→ **Given task**:
Copy out each line below that contains the string "every". Case counts, so a match must have the same capital and small letters.

→ **Supplied data**:
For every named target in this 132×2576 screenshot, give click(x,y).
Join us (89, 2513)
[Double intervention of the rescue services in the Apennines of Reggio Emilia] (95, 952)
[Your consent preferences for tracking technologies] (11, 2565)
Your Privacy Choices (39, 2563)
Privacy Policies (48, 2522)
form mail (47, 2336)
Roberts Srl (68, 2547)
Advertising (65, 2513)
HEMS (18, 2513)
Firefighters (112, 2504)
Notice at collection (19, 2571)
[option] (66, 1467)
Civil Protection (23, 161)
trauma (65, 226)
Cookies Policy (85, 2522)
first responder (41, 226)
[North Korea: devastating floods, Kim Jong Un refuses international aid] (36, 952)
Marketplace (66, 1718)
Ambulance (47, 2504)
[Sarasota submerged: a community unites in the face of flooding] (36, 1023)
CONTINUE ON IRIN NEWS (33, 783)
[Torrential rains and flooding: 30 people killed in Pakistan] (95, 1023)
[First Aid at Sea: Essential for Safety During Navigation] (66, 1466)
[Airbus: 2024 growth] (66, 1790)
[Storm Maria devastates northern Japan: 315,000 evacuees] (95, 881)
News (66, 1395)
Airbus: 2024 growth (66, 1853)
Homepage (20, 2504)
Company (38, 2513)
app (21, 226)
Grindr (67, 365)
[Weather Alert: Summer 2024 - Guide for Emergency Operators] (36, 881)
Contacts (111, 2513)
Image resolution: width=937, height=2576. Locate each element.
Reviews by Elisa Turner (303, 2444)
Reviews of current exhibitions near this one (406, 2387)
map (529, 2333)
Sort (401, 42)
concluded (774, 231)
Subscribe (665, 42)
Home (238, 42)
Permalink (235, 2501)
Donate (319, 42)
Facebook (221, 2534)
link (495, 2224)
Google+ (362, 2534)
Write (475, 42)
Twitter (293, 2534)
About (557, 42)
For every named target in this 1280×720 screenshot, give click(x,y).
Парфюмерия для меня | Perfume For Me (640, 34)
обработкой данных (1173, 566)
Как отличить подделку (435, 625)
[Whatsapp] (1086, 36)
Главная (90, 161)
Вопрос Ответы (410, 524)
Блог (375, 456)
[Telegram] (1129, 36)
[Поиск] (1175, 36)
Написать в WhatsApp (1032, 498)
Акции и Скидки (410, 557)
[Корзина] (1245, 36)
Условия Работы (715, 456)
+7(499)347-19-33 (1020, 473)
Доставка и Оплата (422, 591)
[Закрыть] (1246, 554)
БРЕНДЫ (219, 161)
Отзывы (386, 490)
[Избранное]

→ **Reply**:
For every named target in this 132×2576 screenshot, give click(x,y).
For every named target in this 1280×720 screenshot, give click(x,y).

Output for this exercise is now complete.